A proposta de atualização do Código Civil brasileiro, por meio do Projeto de Lei nº 4/2025, traz à tona um tema cada vez mais presente na vida contemporânea: a herança digital. Em um mundo onde memórias, investimentos e vínculos pessoais são armazenados em plataformas virtuais, reconhecer juridicamente esses bens é essencial para garantir segurança e justiça às famílias.
Hoje, o patrimônio de uma pessoa não se limita a bens físicos. Criptomoedas, arquivos em nuvem, perfis em redes sociais, milhas aéreas e até itens de jogos eletrônicos passaram a integrar o espólio. A ausência de regulamentação específica tem deixado herdeiros em situações delicadas, sem respaldo legal para acessar ou administrar esses ativos.

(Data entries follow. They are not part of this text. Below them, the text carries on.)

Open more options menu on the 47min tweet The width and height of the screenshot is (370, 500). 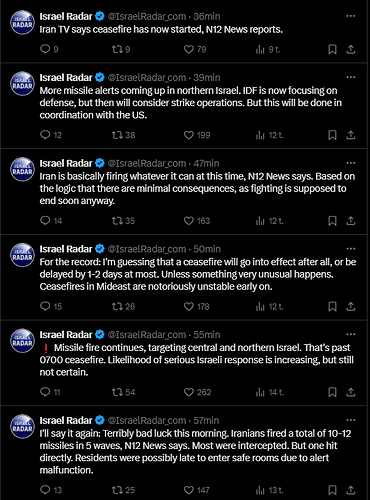tap(351, 163)
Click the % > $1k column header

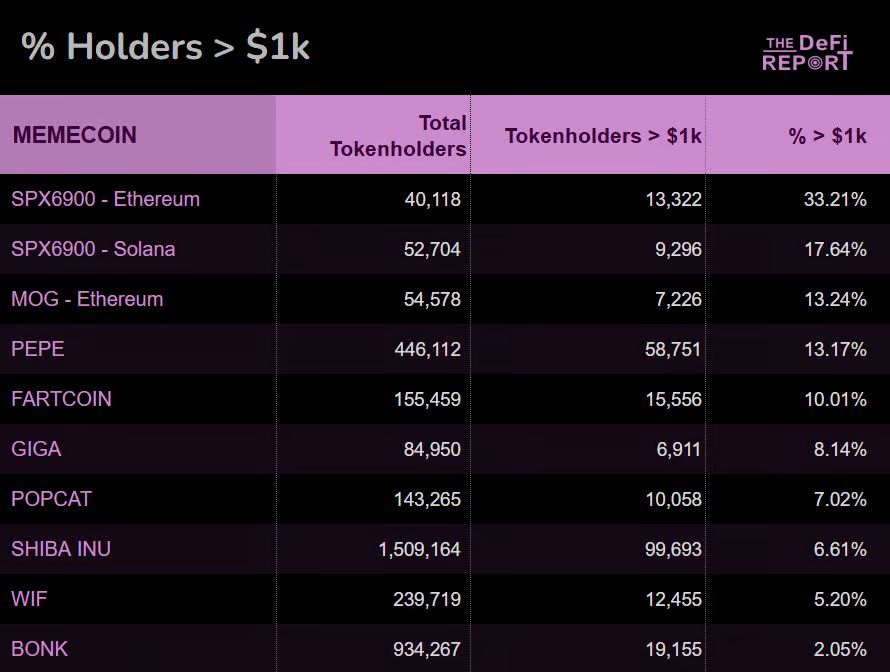coord(827,136)
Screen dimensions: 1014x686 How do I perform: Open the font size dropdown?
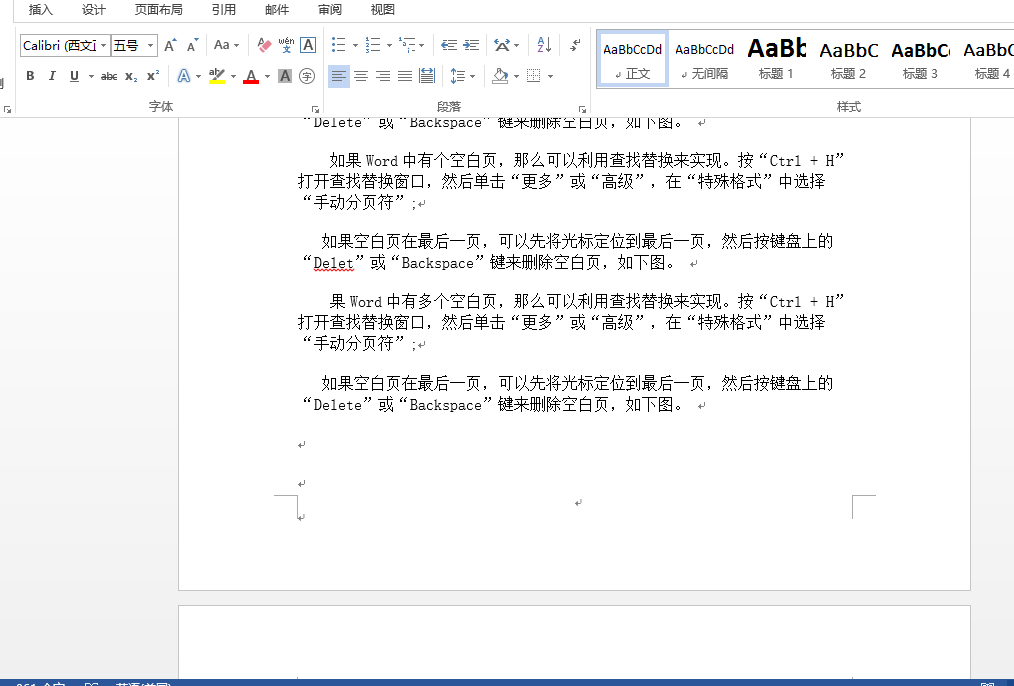tap(151, 45)

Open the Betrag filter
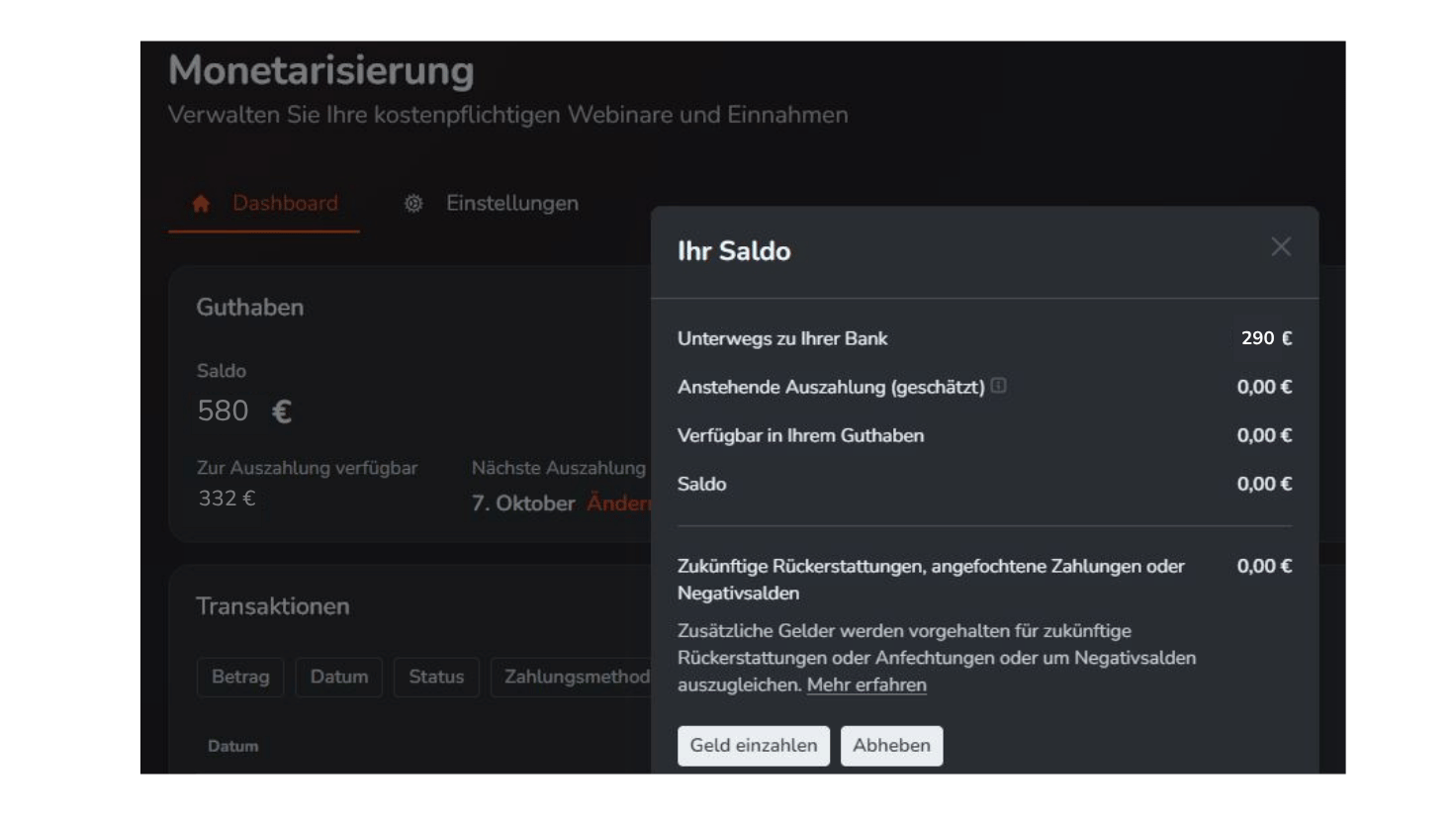coord(239,677)
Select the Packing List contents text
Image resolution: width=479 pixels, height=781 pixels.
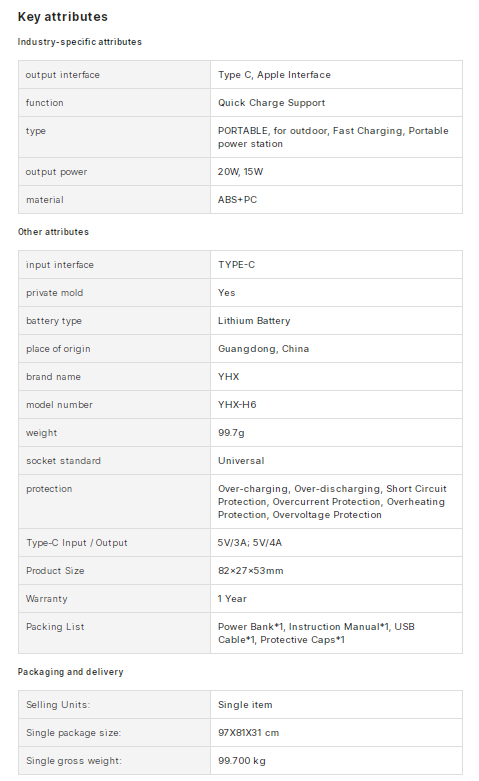click(316, 633)
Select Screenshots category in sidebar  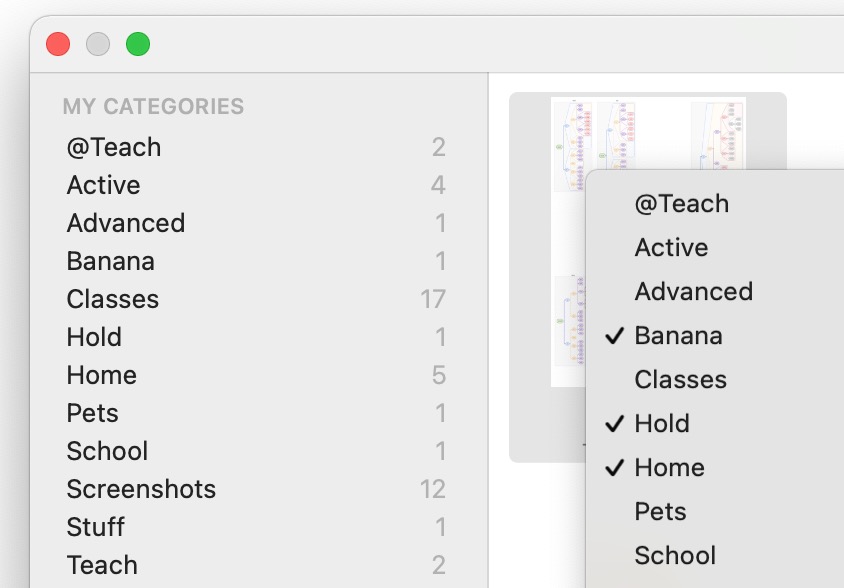(x=141, y=489)
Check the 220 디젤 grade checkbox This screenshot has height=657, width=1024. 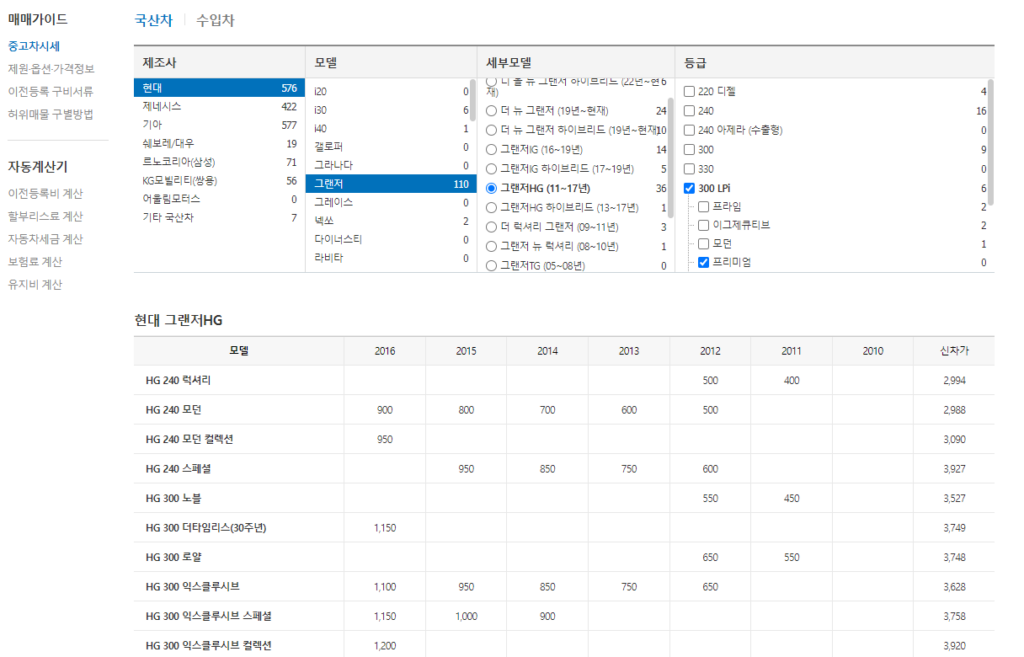689,92
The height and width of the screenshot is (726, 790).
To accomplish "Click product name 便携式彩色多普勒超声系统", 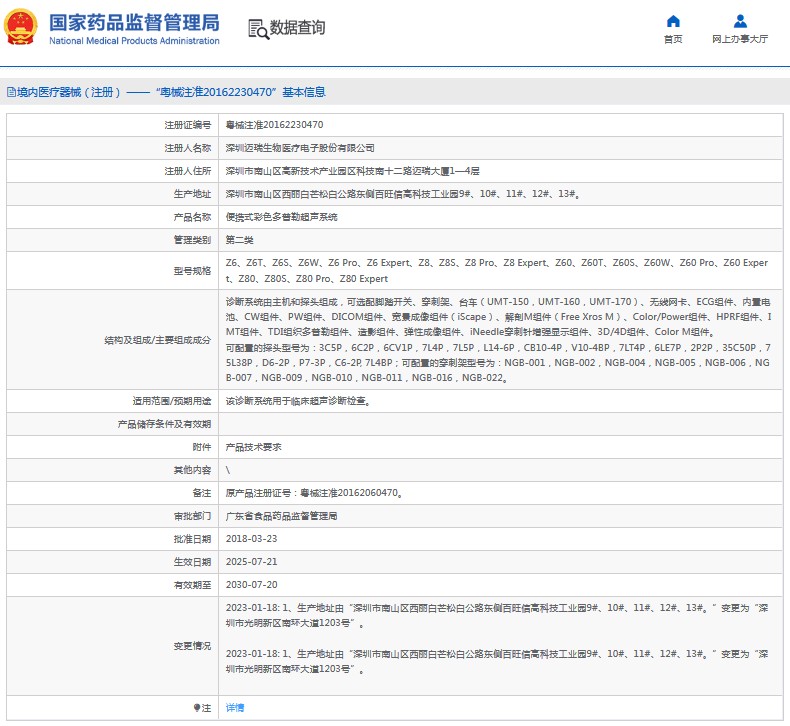I will (x=281, y=217).
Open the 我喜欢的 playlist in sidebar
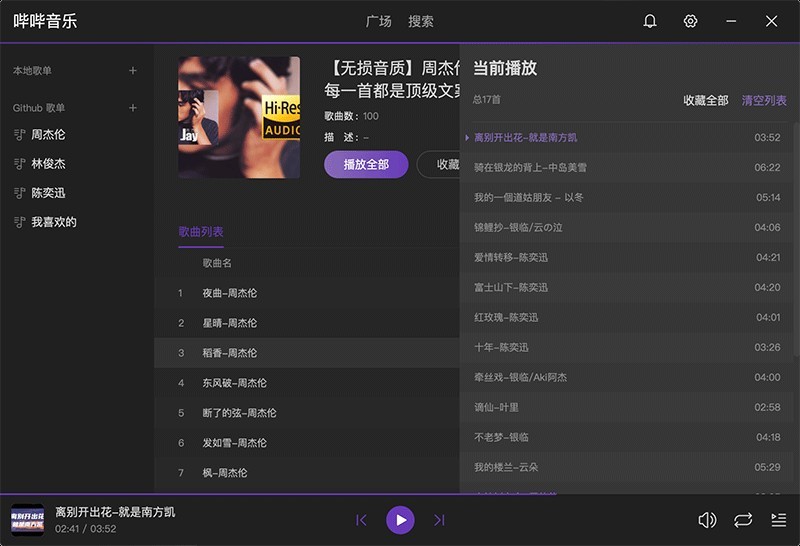 [54, 222]
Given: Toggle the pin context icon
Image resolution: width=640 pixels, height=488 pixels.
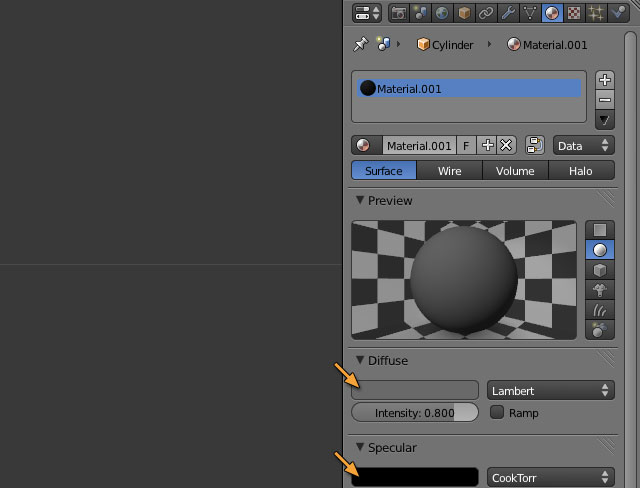Looking at the screenshot, I should pos(360,44).
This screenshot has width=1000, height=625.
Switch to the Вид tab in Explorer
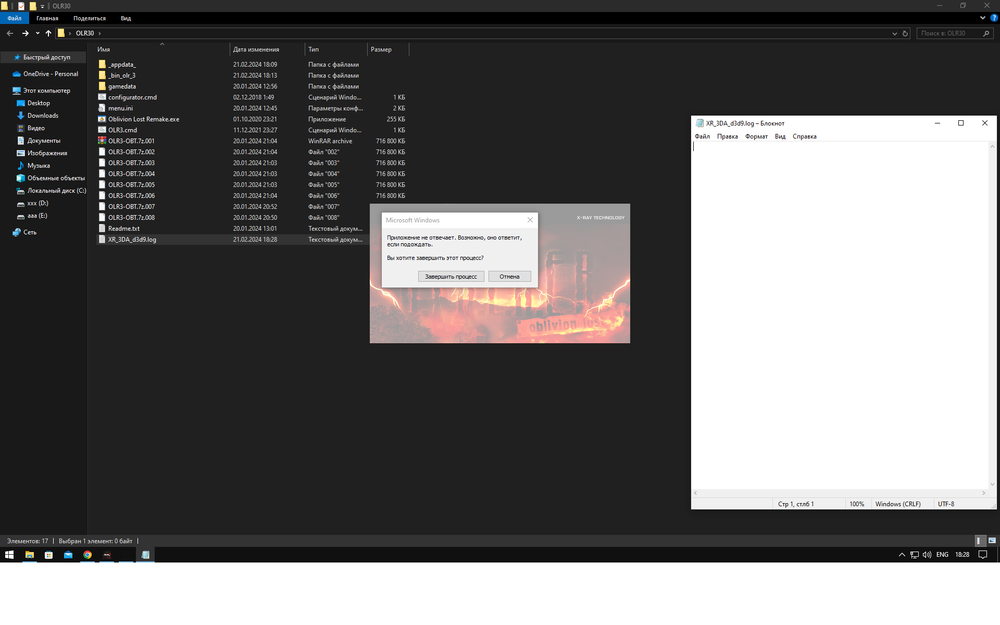coord(125,18)
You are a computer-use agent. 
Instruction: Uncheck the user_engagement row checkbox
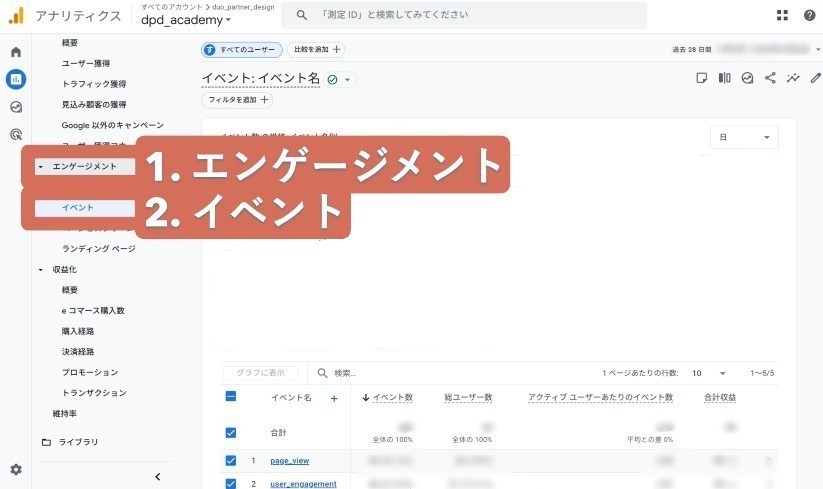(231, 484)
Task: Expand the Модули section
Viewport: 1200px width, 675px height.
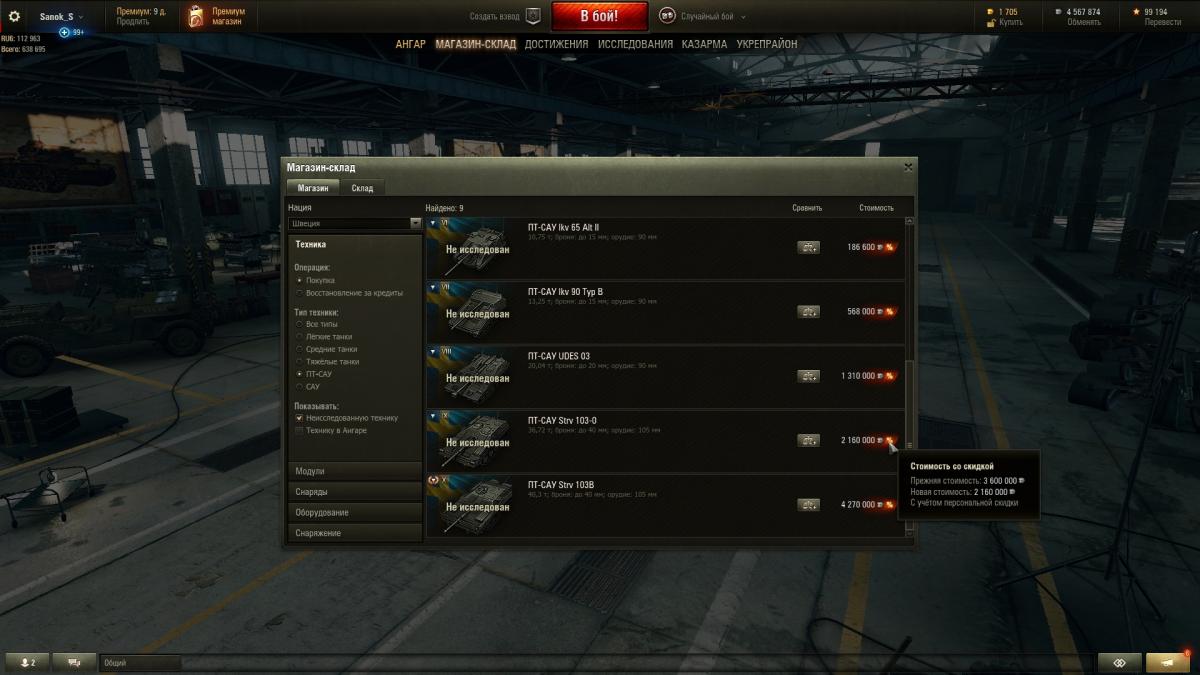Action: [x=355, y=471]
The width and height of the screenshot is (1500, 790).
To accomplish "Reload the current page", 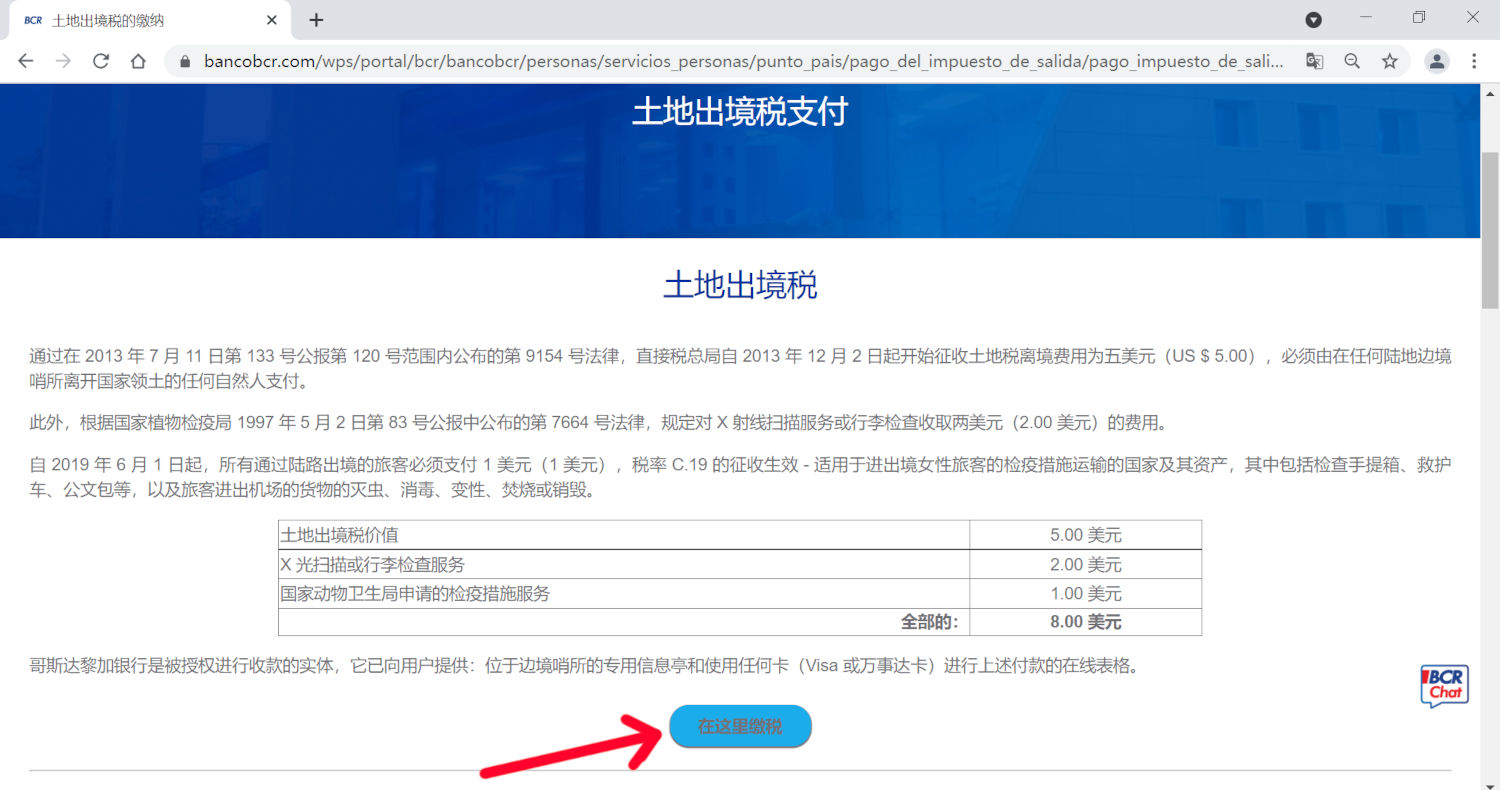I will point(101,61).
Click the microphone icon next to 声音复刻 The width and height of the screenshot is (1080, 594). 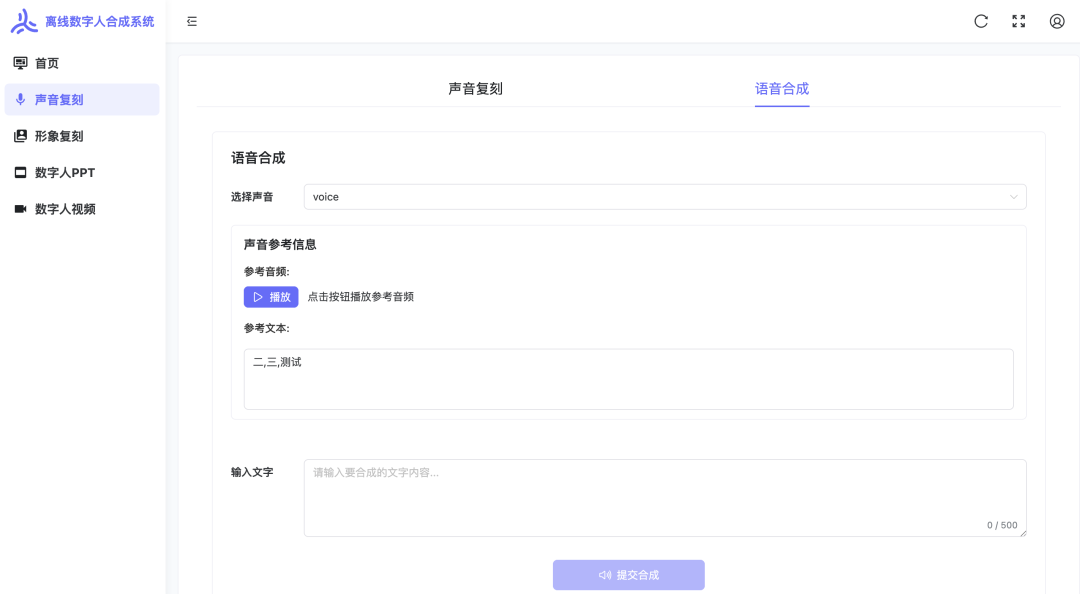(x=21, y=99)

O projeto busca preencher essa lacuna ao definir os ativos digitais como bens transmissíveis. Isso evita que investimentos em blockchain ou contas monetizadas fiquem fora do processo sucessório, protegendo o patrimônio familiar. Além disso, ao substituir as políticas internas de plataformas como Facebook e Google por normas legais, a proposta traz previsibilidade às decisões judiciais e evita arbitrariedades, como o encerramento de perfis sem consulta aos herdeiros.
Outro ponto relevante é a proteção à privacidade. O texto exige autorização judicial ou manifestação expressa do falecido para o acesso a conteúdos sensíveis, como mensagens privadas, buscando equilibrar o direito à sucessão com o respeito à intimidade.
Apesar dos avanços, a regulamentação enfrenta desafios. O principal é o conflito de jurisdição, já que muitas plataformas estão sediadas fora do Brasil e seguem legislações estrangeiras. A efetividade da norma dependerá de acordos internacionais e da cooperação das empresas de tecnologia.
Além disso, a definição do que constitui herança digital — abrangendo bens de valor econômico, pessoal ou cultural — pode gerar disputas judiciais, dada a subjetividade envolvida.
A regulamentação da herança digital é, sem dúvida, um passo importante. Mas seu sucesso dependerá da capacidade da sociedade de se adaptar a essa nova realidade. É fundamental promover a educação digital, incentivar o planejamento sucessório e ampliar o debate sobre os limites éticos da transmissão de bens virtuais.